YOUR ASSIGNMENT
Filter the records, keeping every line that has the string "Undo".
• • • • • • •
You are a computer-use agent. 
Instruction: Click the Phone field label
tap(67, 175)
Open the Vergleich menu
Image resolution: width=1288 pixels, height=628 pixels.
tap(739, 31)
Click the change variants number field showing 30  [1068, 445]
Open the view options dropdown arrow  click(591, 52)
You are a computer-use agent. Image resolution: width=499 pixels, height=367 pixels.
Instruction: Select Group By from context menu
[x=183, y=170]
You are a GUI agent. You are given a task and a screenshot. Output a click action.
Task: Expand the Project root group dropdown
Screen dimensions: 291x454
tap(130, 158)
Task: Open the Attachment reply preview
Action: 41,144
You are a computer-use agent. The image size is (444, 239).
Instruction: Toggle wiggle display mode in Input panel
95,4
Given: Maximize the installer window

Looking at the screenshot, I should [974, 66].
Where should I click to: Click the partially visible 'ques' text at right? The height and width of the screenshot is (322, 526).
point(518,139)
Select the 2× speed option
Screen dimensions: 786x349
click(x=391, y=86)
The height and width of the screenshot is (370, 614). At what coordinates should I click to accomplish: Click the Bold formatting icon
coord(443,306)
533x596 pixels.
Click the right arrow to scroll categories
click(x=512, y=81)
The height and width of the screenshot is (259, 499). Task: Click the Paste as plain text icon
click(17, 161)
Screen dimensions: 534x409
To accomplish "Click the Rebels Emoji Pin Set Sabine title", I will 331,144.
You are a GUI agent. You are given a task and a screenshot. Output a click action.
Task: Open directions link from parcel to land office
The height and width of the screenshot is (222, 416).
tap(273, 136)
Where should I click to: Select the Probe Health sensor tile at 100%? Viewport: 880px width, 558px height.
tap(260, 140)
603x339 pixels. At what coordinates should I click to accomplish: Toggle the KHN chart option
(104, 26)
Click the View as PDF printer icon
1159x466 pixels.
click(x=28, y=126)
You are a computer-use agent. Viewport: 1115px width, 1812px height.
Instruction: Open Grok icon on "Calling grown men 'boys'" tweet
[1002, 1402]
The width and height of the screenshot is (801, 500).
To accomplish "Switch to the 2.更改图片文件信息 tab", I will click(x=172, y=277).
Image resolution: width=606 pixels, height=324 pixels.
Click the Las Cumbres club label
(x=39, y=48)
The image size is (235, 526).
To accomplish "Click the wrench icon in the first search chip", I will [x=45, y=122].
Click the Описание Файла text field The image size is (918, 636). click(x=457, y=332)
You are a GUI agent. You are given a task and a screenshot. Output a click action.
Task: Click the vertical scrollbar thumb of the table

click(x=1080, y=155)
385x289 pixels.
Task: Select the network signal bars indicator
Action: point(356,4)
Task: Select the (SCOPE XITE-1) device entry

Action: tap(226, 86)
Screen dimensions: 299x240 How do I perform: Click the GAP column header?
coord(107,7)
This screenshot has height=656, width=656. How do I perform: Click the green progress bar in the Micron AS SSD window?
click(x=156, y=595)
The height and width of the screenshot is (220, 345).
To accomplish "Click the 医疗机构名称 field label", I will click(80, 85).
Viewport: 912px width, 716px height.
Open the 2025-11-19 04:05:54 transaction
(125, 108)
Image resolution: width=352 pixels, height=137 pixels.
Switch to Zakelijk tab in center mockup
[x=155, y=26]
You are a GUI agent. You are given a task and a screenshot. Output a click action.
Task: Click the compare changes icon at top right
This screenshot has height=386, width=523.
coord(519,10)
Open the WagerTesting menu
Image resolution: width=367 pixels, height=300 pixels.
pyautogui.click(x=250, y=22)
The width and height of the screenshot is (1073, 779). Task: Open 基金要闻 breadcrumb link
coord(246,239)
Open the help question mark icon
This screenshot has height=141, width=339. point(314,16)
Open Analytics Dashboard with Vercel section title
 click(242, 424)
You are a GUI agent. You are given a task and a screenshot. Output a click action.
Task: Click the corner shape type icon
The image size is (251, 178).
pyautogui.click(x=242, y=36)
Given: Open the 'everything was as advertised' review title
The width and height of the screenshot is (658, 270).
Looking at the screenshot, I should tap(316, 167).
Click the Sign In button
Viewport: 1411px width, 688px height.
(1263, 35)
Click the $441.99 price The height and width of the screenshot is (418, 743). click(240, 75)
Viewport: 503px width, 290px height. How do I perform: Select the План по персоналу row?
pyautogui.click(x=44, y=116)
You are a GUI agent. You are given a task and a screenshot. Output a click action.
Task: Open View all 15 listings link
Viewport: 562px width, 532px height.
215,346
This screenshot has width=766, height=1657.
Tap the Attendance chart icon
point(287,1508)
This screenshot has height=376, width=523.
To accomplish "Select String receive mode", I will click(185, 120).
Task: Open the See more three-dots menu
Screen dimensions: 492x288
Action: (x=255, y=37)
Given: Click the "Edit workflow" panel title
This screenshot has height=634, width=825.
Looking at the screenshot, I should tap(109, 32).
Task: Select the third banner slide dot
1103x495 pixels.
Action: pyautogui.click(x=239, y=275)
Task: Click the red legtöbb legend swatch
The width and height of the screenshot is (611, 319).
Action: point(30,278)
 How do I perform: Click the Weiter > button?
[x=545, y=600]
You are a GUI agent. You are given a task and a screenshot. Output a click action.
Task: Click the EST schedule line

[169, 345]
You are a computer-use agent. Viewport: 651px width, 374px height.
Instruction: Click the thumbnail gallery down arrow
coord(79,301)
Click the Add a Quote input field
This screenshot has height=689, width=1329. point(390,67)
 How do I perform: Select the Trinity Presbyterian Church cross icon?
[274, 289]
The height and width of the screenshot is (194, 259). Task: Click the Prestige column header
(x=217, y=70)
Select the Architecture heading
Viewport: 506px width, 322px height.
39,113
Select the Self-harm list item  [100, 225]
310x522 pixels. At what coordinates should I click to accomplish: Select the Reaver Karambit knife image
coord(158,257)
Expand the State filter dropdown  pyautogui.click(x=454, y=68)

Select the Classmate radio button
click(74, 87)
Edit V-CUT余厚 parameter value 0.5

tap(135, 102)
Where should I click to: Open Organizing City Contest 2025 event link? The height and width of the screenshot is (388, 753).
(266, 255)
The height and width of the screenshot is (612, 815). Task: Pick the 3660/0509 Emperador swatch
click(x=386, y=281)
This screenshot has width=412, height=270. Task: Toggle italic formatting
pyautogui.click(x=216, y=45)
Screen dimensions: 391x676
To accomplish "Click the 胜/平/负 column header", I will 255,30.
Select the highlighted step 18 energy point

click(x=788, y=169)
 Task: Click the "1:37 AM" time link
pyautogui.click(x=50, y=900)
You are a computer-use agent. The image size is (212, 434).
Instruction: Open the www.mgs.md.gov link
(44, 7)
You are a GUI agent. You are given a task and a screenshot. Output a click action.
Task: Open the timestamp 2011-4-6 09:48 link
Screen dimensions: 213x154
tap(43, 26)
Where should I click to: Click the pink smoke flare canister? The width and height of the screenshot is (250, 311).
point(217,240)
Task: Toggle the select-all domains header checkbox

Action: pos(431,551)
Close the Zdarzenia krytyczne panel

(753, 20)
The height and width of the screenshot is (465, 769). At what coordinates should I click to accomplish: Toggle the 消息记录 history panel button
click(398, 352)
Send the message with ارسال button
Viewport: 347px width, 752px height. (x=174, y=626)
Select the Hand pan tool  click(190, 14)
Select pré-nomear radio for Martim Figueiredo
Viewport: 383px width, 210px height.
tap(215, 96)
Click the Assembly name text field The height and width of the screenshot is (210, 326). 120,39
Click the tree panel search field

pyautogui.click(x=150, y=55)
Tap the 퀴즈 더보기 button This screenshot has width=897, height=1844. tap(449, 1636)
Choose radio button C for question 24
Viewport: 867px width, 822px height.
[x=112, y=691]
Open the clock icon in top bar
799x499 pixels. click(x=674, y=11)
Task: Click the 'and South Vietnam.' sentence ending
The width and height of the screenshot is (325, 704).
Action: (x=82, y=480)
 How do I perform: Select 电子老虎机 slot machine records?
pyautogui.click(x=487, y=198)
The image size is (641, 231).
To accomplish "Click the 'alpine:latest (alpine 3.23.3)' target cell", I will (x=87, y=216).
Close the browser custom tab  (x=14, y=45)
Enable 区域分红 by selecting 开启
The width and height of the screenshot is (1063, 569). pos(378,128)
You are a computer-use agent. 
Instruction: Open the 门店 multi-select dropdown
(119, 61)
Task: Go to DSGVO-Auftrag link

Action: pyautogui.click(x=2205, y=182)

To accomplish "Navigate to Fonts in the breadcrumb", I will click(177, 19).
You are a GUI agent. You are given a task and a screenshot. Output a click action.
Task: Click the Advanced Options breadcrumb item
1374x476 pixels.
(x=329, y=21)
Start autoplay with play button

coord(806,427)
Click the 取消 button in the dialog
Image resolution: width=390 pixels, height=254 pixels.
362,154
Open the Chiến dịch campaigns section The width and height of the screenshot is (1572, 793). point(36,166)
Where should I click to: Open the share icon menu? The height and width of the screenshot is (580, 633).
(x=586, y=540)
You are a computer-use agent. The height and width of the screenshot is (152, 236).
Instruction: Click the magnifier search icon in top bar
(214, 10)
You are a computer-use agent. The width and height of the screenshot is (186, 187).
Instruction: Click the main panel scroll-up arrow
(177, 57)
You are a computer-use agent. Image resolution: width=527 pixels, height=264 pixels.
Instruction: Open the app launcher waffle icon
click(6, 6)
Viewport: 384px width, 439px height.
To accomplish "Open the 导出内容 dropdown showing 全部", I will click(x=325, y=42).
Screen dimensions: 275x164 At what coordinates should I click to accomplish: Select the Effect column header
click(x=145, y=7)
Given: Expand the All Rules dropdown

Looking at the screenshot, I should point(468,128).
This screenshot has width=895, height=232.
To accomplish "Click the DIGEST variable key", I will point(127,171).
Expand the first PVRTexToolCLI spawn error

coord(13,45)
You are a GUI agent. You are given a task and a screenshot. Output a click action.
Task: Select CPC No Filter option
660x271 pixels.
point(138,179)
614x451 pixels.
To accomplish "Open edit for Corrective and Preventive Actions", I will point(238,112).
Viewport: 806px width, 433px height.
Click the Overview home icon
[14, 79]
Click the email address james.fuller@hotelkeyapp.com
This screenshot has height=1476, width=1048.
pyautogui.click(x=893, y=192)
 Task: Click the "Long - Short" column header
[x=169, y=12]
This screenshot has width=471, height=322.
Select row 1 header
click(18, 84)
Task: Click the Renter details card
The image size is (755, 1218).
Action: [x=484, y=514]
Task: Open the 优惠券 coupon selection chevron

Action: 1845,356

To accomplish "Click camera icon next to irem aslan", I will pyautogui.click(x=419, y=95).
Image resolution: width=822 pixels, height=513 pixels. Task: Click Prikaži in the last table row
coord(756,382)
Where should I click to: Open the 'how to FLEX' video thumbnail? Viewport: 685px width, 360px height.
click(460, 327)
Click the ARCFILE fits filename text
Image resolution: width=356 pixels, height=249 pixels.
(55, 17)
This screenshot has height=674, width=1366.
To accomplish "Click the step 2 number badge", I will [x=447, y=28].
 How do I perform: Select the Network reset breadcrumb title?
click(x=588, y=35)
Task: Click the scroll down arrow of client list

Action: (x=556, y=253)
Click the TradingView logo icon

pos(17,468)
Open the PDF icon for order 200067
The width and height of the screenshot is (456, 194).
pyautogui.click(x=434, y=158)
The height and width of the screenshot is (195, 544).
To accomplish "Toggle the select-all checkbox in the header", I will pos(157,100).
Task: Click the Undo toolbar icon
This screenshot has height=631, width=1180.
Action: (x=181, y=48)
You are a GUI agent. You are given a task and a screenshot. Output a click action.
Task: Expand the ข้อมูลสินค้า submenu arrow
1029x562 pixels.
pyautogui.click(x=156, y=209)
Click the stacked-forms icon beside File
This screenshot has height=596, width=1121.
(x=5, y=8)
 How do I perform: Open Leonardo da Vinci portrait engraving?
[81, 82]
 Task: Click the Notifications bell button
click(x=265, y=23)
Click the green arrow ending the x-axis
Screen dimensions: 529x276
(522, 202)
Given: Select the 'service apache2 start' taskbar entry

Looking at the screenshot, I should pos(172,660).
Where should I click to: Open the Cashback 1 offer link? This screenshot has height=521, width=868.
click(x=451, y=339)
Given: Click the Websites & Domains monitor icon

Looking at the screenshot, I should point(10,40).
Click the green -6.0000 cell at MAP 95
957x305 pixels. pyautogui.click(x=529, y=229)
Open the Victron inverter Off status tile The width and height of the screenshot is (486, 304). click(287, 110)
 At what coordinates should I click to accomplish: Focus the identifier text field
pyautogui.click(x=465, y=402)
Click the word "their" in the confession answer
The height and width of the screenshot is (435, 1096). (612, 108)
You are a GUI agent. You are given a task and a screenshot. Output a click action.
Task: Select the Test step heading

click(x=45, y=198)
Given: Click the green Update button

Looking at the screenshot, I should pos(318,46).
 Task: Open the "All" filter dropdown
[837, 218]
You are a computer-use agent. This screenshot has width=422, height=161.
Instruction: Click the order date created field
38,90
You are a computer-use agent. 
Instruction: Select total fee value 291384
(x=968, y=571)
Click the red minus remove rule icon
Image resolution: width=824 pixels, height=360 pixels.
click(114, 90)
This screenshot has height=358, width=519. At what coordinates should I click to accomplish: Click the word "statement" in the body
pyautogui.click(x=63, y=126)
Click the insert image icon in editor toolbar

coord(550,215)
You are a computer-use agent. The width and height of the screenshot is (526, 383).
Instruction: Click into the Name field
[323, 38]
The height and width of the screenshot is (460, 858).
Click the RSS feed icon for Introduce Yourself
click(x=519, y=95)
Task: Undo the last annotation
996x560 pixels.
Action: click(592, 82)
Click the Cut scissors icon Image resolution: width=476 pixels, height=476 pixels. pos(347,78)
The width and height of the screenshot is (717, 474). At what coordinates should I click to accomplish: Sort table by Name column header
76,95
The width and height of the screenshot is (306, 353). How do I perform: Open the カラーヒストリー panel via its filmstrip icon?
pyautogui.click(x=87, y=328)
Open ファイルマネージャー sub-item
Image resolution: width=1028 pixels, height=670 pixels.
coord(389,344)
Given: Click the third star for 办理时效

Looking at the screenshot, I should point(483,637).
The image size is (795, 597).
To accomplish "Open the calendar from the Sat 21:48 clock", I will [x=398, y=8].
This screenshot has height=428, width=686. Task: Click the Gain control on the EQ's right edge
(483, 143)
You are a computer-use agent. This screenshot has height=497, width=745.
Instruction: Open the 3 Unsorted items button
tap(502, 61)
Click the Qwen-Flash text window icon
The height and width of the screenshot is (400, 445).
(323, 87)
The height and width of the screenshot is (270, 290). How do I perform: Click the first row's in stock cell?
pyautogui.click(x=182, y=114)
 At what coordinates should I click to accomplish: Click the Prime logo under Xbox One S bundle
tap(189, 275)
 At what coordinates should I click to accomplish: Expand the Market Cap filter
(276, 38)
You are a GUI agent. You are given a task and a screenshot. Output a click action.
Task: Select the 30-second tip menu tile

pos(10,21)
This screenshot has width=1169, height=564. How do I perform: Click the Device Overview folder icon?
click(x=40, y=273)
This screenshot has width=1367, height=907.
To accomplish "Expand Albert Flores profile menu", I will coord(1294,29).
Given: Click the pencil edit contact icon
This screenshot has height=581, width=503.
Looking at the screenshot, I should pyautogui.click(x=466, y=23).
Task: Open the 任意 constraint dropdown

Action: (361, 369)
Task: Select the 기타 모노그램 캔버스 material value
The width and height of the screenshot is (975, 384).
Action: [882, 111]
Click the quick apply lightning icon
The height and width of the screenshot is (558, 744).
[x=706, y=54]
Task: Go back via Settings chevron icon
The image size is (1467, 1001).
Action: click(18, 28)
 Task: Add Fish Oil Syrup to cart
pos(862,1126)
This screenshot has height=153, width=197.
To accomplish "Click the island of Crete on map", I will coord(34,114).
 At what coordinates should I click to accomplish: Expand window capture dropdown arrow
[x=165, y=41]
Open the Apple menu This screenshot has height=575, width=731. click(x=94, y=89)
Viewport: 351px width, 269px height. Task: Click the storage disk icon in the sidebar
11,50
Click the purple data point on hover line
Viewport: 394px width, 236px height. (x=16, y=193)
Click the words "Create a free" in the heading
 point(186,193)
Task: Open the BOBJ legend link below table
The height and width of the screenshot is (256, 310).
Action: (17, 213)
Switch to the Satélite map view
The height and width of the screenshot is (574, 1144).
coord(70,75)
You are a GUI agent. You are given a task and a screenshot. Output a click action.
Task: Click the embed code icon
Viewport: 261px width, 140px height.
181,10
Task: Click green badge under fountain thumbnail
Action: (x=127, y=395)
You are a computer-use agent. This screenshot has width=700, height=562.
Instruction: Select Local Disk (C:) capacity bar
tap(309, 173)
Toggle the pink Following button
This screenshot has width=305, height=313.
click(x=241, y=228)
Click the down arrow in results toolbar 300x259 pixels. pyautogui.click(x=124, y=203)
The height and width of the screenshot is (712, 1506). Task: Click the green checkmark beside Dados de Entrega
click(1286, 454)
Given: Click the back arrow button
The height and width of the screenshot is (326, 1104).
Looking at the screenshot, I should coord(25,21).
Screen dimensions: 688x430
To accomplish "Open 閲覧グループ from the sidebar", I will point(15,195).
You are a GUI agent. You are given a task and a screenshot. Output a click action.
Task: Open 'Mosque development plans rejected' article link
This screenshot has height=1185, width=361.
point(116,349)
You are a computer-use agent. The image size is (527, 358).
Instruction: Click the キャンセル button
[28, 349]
• • • • • • •
THE COMPLETED TASK
Task: Click the Undo toolbar icon
Task: Undo the last annotation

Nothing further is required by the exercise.